Minnesota’s upward tick – its been to bowl games the past two seasons – led to Kill’s contract being extended through 2018 and his salary was bumped up to $2.1 million. Leidner said Kill’s offered loads of inspiration to the team. Kill downplays his role.
“Everybody has a struggle or two, but you bounce back,” he said. “I still believe it determines what kind of person you are with how you handle adversity. Anybody can handle things good when everything’s going good.”
The Gophers’ offense was not always going good a year ago. They ranked 11th in the Big Ten and had one of the worst passing attacks in the country. The running game was solid, thanks to Nelson and running back David Cobb. He rushed for 1,200 yards and is eager to back up his total. Berkley Edwards, Rodrick Williams and Donnell Kirkwood make tailback perhaps the deepest position on the field.
Helping the backfield is an offensive line that returns almost fully intact. The quarterback-receiver connection must improve, and it could begin with tight end Maxx Williams. The freshman had 417 yards receiving and five touchdowns last season. Wideouts remain a huge concern, where Derrick Engel graduated and Drew Wolitarsky, Donovahn Jones and K.J. Maye remain. A group of talented freshmen may be the answer in upping Minnesota’s meager 148 yards passing average from 2013.
Hageman and Brock Vereen’s losses will be felt on defense. The line should still be imposing, though. Theiren Cockran, who led the team with 7.5 sacks last season, is back. He’ll need his line mates to better their mark of 18 sacks in 2013.

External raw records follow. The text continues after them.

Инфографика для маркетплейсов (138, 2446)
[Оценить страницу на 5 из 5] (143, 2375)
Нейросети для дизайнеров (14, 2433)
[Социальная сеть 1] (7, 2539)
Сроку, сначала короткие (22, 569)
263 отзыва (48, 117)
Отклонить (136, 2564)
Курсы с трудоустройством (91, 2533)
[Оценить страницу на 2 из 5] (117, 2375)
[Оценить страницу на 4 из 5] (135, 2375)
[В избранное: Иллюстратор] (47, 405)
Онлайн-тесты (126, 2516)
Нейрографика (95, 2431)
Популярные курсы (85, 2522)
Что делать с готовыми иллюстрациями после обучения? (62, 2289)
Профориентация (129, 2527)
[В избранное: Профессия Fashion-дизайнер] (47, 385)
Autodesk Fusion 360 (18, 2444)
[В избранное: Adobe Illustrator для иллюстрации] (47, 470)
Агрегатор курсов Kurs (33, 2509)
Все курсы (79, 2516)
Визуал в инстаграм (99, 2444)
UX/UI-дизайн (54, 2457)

A linebacker corps that lost Cody Poock to a torn ACL shouldn’t have a tremendous drop off, because Jack Lynn and De’Vondre Campbell provide stability. The real strength is in the secondary, where Damarius Travis, Briean Boddy-Calhoun, Eric Murray, Jalen Myric and Derrick Wells roam the land.
Residents of the Twin Cities – Kill included – were delighted after winning eight games last year. But they don’t believe the voyage ends here. Kill believes it’s only beginning, a starting point for a grand excursion.
Minnesota hasn’t won a Big Ten championship since 1967. Ending that streak of futility is Kill’s top objective.
“Our kids have been enthusiastic all spring. They’re eager,” he said. “I don’t like going back in the past. But after that bowl game, I said: ‘You better be starving because that ain’t going to happen anymore.’ So they’ve been back on a mission.”